**Brief**.
Copy the data exactly from the line that contains "About Us (77, 14)" through the line that contains "[Twitter] (196, 715)", keeping both end lines and leaving out everything else.

**Provided information**.

·····

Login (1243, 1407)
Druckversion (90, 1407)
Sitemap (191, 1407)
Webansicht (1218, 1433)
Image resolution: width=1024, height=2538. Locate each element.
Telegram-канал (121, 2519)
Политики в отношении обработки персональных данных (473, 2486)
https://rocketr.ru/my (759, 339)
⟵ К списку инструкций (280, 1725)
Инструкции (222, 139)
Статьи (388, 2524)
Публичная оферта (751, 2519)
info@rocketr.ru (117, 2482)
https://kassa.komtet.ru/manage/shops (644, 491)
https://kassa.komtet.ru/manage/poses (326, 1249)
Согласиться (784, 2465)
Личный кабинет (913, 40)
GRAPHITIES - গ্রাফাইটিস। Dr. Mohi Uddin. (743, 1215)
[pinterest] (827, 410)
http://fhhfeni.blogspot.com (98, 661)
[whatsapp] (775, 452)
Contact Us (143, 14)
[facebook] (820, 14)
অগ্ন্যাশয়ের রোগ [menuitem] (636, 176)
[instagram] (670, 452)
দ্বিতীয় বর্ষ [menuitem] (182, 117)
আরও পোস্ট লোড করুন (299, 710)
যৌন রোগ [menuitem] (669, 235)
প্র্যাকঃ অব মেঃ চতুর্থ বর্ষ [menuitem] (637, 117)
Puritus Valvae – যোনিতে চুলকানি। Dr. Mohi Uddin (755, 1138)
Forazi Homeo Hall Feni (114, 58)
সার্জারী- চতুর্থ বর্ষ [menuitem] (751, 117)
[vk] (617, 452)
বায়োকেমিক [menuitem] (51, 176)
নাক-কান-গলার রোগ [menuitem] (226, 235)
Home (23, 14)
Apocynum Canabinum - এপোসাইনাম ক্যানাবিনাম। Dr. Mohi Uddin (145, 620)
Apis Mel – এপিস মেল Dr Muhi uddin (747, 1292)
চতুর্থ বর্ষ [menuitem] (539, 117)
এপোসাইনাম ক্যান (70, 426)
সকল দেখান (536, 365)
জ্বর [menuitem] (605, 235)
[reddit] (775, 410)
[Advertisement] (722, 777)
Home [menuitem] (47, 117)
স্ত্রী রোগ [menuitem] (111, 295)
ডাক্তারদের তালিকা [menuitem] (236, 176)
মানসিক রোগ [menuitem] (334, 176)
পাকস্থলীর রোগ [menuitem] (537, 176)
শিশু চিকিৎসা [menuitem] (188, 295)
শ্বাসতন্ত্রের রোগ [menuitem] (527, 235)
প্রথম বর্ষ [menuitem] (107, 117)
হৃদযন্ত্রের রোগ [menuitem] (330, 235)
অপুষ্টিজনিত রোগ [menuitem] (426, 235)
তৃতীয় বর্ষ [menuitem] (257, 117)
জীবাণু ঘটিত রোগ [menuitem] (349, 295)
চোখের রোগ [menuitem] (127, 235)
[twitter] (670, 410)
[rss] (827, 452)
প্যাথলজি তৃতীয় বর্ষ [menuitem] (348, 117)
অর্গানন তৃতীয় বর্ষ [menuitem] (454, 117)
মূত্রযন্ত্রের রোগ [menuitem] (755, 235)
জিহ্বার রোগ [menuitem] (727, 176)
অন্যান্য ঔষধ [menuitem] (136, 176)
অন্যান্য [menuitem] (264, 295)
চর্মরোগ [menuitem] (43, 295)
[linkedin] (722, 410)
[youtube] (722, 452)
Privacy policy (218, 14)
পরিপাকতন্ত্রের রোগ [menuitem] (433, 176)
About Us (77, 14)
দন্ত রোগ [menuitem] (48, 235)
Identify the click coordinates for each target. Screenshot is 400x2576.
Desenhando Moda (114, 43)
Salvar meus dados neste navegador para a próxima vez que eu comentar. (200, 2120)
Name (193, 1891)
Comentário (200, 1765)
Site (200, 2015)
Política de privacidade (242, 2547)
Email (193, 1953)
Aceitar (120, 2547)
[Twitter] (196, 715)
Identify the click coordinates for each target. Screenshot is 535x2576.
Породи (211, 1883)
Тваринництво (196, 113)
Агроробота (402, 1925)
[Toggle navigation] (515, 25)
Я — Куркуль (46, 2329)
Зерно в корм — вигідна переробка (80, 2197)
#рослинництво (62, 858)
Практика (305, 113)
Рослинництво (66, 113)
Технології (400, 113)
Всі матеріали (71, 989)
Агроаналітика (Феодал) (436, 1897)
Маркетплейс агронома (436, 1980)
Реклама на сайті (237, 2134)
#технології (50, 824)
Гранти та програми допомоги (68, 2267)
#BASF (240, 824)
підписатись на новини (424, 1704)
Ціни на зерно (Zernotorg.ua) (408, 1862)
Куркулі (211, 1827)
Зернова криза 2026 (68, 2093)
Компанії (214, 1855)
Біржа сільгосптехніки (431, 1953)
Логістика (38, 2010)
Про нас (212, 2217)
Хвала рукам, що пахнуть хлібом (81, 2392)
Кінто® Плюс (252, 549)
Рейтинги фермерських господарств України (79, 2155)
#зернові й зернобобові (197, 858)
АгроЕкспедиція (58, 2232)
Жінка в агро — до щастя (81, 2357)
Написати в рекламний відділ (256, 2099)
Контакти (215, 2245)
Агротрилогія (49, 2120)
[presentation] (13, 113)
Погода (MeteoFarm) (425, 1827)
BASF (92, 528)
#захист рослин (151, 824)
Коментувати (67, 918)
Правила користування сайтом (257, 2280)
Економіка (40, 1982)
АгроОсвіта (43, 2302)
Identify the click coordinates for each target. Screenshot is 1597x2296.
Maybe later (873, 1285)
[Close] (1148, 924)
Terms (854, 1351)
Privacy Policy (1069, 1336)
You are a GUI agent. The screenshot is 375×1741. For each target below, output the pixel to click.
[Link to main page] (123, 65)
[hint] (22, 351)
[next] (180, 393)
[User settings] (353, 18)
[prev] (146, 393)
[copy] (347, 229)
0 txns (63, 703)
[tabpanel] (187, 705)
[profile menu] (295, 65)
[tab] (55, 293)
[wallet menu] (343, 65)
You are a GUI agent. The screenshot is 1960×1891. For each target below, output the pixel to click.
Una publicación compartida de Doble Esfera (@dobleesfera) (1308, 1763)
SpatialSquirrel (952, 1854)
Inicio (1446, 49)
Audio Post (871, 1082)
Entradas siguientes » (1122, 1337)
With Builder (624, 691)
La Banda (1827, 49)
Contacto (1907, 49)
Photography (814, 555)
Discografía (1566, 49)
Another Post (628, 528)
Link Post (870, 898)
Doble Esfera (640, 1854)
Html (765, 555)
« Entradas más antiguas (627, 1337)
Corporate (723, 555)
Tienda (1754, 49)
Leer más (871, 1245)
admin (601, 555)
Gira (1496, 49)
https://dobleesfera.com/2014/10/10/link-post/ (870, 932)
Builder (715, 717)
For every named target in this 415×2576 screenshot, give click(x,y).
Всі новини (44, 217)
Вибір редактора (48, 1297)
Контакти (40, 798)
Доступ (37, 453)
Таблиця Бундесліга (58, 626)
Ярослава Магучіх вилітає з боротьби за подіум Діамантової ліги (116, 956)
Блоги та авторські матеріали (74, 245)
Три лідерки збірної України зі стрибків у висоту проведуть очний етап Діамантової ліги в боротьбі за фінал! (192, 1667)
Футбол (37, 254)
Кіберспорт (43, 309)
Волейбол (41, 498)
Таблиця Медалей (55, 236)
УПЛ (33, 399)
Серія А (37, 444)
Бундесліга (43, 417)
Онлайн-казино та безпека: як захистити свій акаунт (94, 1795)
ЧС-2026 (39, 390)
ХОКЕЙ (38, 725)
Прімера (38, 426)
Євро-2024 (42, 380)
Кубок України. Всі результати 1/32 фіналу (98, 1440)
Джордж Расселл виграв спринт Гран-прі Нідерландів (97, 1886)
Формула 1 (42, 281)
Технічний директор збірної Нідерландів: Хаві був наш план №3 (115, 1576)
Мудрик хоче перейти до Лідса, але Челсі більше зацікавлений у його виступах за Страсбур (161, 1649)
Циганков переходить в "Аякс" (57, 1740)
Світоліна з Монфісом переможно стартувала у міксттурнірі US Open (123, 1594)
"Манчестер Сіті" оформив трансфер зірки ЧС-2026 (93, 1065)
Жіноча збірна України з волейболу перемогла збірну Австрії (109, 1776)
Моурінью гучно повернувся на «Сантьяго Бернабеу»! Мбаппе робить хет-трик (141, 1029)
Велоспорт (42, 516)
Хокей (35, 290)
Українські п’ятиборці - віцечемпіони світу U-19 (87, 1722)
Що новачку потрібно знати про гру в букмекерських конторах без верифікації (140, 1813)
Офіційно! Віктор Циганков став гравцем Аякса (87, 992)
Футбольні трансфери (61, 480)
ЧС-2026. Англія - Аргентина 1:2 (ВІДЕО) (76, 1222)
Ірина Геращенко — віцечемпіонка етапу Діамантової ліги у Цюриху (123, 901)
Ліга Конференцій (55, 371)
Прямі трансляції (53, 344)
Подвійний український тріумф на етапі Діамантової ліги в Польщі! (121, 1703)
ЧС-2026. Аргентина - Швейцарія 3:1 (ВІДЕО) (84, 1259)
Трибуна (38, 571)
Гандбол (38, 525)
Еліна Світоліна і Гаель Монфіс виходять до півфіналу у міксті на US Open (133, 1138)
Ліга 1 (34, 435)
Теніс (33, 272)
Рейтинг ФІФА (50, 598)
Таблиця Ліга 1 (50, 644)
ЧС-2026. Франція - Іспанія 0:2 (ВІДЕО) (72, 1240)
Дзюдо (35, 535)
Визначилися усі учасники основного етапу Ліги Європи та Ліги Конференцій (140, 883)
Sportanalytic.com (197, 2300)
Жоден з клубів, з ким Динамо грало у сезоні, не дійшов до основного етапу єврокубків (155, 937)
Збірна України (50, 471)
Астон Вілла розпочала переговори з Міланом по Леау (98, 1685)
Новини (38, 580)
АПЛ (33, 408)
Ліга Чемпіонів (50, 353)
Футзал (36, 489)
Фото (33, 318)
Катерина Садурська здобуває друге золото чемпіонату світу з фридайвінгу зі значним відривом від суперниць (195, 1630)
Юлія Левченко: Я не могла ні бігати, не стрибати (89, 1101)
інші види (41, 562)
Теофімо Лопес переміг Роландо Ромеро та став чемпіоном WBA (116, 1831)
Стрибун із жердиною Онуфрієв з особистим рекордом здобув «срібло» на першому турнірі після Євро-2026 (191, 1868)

·····

**Answer to this exercise**.
About Us (77, 14)
দন্ত রোগ [menuitem] (48, 235)
Identify the click coordinates for each target. Screenshot is 400x2576.
Desenhando Moda (114, 43)
Salvar meus dados neste navegador para a próxima vez que eu comentar. (200, 2120)
Name (193, 1891)
Comentário (200, 1765)
Site (200, 2015)
Política de privacidade (242, 2547)
Email (193, 1953)
Aceitar (120, 2547)
[Twitter] (196, 715)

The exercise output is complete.